Il Sé viene a configurarsi, allora, come "l'unità di analisi" che ci permette di comprendere l'interazione che dinamicamente ci accompagna nel corso dell'esistenza, Gergen, Gergen, 1986: «(...) i concetti di Sé sono strettamente legati ai rapporti con gli altri. Tali rapporti cambiano spesso, a volte lentamente, ma a volte molto in fretta. Per il nostro coinvolgimento nei rapporti sociali, siamo sempre vulnerabili al cambiamento». E ancora «(...) non c'è ragione di credere che la prima socializzazione condizioni stabilmente il carattere delle persone, sia sul piano morale che su altri piani. Le persone cambiano in qualsiasi momento della loro vita. Se le disposizioni acquisite inizialmente persistono nel tempo, ciò è dovuto al continuo sostegno che esse ricevono dall'ambiente sociale. E l'esistenza di tratti stabili nell'età adulta non significa necessariamente che quei tratti si sono sviluppati nell'infanzia».
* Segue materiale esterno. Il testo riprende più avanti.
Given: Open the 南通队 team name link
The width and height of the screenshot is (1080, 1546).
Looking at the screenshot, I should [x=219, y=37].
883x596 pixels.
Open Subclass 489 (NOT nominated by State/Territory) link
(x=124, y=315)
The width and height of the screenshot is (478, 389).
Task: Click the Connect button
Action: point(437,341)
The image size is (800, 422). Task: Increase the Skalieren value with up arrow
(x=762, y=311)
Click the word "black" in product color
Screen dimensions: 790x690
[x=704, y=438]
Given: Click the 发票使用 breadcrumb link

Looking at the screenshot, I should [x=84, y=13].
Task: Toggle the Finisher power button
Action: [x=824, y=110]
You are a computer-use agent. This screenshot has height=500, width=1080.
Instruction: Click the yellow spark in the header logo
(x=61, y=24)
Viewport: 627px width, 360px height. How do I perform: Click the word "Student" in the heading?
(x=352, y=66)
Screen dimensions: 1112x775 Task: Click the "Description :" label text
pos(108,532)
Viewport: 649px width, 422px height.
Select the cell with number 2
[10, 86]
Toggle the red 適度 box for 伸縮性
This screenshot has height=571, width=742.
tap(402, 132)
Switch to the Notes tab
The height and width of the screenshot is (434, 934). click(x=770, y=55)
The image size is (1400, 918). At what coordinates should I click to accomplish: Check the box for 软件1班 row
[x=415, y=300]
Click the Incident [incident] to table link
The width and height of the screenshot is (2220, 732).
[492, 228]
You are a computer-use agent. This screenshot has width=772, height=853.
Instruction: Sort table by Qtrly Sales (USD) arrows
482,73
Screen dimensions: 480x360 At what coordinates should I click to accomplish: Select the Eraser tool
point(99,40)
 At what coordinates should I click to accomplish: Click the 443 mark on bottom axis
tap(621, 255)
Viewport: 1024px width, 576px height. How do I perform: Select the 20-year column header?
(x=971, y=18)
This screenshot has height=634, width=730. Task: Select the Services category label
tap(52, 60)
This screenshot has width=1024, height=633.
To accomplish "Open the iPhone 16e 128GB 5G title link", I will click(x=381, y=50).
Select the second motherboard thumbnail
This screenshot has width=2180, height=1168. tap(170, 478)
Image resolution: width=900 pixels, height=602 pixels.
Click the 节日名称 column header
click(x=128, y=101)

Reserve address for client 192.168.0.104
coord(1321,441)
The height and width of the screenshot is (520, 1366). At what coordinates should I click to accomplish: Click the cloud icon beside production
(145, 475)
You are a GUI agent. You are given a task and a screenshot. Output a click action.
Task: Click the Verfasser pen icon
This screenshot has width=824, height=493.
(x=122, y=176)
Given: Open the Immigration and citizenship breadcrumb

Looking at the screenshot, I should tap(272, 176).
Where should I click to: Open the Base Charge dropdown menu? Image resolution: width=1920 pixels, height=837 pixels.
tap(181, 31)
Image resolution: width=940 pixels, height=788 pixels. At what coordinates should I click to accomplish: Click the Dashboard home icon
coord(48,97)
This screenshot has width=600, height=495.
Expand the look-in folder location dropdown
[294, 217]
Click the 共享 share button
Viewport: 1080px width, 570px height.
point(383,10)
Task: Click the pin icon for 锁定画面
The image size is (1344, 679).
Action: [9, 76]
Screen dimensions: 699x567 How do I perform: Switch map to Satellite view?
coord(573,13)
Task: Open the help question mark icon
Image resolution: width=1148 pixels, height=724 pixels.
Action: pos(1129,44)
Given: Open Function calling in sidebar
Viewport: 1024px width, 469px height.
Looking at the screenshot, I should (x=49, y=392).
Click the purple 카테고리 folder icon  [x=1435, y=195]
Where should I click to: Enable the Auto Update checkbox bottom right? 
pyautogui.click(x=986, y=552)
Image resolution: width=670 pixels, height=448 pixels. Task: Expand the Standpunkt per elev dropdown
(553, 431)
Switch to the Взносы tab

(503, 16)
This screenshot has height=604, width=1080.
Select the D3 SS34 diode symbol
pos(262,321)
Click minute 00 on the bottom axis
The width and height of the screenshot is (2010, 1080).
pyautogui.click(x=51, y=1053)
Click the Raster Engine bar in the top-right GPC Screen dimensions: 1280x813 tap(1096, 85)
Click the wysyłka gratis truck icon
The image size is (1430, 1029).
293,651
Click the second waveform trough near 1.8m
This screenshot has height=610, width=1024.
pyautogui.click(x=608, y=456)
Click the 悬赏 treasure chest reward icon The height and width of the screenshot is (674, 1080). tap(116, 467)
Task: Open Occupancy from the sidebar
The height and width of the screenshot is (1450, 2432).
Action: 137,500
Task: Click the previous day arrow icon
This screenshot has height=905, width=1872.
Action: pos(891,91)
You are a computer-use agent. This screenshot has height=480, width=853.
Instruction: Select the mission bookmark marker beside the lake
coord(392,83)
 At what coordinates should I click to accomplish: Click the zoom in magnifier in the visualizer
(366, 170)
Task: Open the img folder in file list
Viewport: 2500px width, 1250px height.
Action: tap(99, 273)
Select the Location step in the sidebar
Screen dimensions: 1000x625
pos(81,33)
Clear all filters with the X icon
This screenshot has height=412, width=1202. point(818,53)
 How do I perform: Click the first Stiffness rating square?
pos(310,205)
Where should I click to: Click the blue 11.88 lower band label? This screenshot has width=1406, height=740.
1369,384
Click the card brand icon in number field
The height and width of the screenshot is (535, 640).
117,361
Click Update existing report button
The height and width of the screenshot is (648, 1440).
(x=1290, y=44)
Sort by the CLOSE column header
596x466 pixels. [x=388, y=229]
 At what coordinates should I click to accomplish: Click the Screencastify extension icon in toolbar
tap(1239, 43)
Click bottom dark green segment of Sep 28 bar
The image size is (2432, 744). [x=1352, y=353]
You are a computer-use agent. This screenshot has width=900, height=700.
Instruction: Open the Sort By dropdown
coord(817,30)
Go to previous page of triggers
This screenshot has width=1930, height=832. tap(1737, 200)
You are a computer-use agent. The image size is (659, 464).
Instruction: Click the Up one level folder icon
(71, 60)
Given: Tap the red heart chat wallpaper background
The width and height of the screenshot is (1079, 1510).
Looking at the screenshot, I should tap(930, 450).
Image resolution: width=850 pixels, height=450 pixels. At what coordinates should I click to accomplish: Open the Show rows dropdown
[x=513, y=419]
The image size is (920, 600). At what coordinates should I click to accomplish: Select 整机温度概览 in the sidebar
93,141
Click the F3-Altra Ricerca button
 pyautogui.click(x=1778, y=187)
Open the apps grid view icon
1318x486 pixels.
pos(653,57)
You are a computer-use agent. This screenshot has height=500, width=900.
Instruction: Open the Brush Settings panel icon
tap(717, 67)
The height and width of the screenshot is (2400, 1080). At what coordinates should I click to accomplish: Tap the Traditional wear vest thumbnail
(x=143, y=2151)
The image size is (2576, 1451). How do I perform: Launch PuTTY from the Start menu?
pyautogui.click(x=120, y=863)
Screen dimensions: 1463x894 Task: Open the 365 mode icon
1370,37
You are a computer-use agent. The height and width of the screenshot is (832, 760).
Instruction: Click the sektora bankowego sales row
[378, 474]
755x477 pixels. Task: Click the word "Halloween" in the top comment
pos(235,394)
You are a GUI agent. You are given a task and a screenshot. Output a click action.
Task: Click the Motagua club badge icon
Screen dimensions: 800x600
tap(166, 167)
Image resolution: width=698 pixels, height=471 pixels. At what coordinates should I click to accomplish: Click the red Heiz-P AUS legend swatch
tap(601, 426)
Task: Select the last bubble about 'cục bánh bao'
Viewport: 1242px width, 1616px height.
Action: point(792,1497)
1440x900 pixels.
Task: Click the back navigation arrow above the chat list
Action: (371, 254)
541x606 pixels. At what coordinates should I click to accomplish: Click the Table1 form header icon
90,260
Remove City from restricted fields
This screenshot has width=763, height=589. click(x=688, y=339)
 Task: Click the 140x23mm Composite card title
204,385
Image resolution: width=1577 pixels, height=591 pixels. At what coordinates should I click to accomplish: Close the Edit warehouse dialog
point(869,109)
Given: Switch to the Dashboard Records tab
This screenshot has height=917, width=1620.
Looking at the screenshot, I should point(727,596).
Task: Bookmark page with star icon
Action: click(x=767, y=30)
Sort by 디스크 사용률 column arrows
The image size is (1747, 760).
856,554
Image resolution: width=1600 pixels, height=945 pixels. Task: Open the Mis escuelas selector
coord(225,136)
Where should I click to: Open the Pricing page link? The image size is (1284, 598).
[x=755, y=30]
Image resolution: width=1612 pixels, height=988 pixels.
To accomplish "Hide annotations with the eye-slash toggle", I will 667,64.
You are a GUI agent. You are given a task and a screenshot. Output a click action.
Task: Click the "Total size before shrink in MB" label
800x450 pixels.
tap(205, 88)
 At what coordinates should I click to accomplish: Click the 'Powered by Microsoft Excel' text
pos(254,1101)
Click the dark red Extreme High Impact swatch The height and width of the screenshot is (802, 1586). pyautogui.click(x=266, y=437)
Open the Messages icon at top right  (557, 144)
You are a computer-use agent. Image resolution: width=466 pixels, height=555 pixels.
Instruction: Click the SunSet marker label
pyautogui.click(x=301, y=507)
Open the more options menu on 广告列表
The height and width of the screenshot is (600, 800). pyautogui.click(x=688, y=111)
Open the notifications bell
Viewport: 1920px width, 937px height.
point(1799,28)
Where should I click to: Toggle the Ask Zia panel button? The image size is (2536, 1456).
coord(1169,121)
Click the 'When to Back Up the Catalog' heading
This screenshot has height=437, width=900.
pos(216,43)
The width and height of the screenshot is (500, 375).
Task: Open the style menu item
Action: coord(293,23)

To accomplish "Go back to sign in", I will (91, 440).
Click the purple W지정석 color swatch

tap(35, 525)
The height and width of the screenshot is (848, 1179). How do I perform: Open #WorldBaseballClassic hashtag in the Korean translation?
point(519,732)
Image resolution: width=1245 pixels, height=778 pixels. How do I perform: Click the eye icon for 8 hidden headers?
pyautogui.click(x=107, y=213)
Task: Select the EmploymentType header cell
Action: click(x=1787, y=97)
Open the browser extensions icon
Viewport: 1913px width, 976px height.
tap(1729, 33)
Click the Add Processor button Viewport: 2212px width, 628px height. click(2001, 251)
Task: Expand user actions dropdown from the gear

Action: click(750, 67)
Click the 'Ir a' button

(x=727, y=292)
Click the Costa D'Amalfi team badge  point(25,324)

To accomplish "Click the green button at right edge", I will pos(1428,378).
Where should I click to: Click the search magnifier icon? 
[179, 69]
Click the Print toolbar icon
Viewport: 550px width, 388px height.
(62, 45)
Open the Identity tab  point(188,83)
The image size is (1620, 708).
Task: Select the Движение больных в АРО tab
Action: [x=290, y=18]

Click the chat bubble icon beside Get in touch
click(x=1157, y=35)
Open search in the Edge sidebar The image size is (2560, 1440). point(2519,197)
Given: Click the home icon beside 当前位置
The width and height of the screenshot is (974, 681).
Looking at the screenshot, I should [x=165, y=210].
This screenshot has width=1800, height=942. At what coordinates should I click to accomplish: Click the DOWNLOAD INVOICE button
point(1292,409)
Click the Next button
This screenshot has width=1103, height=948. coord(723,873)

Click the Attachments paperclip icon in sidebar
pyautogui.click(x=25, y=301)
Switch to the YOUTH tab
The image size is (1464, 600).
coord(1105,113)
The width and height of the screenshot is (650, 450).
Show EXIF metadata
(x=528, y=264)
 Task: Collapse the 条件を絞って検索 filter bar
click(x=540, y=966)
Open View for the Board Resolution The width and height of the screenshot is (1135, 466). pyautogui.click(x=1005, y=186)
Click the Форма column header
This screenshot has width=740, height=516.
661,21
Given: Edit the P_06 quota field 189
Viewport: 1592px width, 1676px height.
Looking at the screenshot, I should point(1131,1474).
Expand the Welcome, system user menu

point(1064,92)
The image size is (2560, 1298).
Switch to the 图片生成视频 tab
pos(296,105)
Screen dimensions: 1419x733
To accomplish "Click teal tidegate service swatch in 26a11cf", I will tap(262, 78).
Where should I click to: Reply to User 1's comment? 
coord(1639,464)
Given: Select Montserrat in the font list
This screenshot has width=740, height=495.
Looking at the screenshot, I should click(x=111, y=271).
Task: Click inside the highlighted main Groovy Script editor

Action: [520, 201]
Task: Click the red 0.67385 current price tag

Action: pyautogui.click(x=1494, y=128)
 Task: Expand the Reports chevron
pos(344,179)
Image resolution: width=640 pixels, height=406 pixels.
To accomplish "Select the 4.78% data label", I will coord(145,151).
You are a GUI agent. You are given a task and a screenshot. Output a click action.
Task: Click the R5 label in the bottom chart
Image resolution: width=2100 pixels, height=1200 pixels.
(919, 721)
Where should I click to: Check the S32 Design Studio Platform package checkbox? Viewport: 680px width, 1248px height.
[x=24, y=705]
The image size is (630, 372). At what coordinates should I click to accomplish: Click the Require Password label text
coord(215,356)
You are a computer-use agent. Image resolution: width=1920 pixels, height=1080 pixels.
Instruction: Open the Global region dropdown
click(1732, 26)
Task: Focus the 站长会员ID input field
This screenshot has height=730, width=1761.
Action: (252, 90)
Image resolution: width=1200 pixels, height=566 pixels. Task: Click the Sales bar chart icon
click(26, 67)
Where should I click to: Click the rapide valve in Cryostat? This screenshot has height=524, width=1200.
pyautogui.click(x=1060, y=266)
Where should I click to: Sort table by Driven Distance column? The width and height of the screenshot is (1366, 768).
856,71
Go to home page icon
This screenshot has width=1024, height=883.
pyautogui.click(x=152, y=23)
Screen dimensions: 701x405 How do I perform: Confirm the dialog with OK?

Il Sé nell'ambito psicosociale è, quindi, il risultato di un processo ed è anche un processo in divenire, nonché un centro organizzatore dei motivi e degli scopi soggettivi e, inoltre, rappresenta al contempo un'identità e una molteplicità.
Il Sé è molteplice perché è costituito da parti che riguardano i rapporti con gli altri e parti che riguardano i rapporti con se stesso, sono, infatti, le varie unità esperienziali a formare il Sé nella sua totalità. Così si esprime Mead(3): «(...) i molteplici "Sé" elementari che costituiscono il "Sé" nella sua totalità, o in esso sono organizzati, costituiscono i vari aspetti della struttura di quel "Sé" globale, corrispondenti ai vari aspetti della struttura del processo sociale nel suo complesso; la struttura del "Sé" nella sua totalità è così un rispecchiamento del processo sociale nella sua totalità».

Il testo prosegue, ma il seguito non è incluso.